++++ RECORDS FOR THE TASK ++++

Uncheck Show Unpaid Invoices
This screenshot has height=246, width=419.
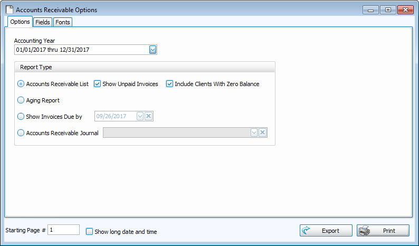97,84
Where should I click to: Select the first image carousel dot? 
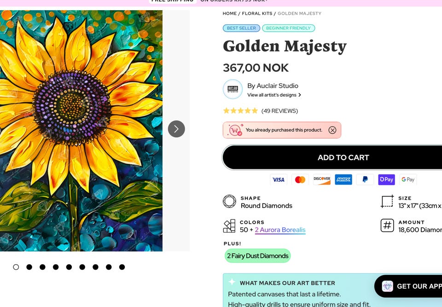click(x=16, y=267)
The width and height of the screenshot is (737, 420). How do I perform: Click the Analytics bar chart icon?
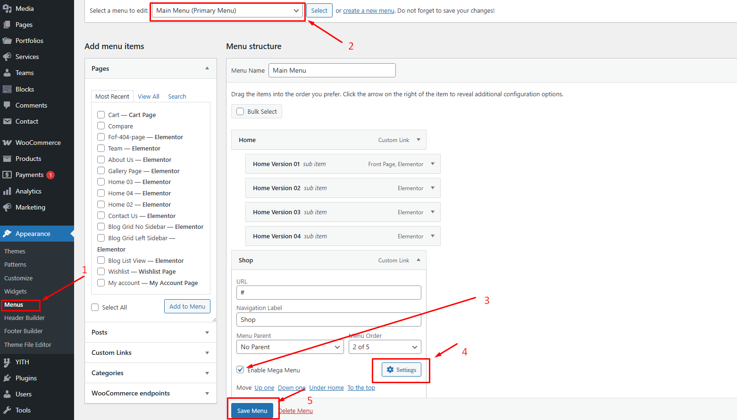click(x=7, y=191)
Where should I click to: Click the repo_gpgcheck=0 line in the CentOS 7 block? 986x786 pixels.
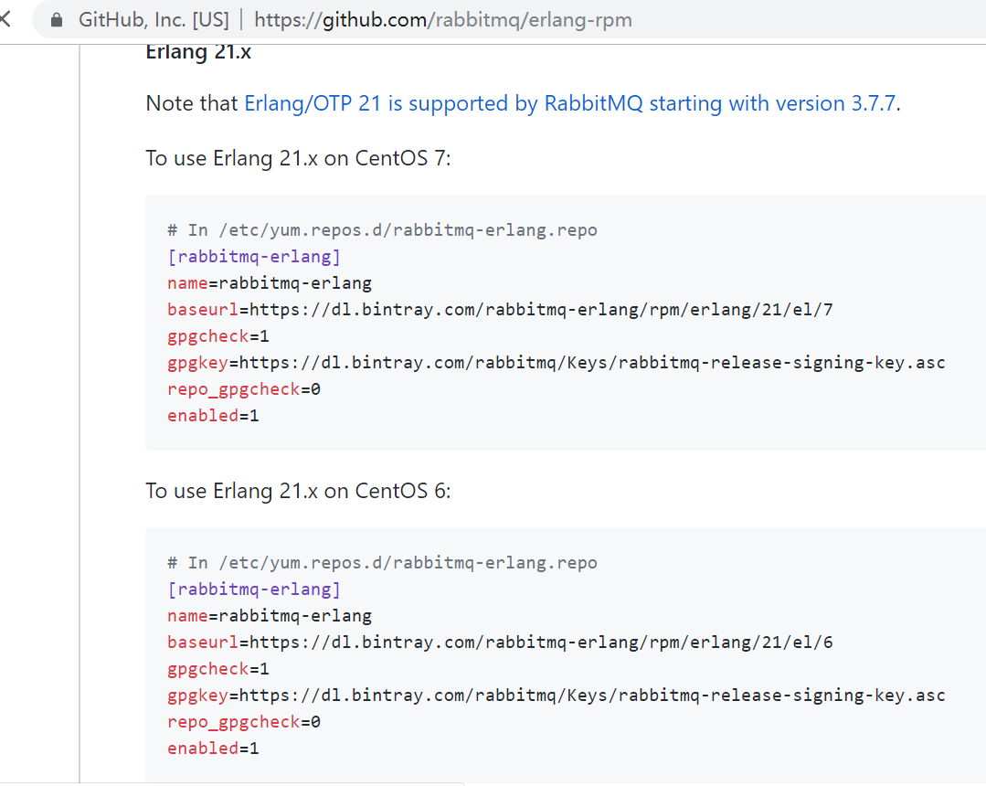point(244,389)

++++

**TASK STATEMENT**
Output all entries unchanged; skip the pictures.

**RESPONSE**
Uncheck Show Unpaid Invoices
This screenshot has height=246, width=419.
97,84
Where should I click to: Select the first image carousel dot? 
click(x=16, y=267)
The width and height of the screenshot is (737, 420). How do I perform: Click the Analytics bar chart icon?
click(x=7, y=191)
Where should I click to: Click the repo_gpgcheck=0 line in the CentOS 7 block? 986x786 pixels.
point(244,389)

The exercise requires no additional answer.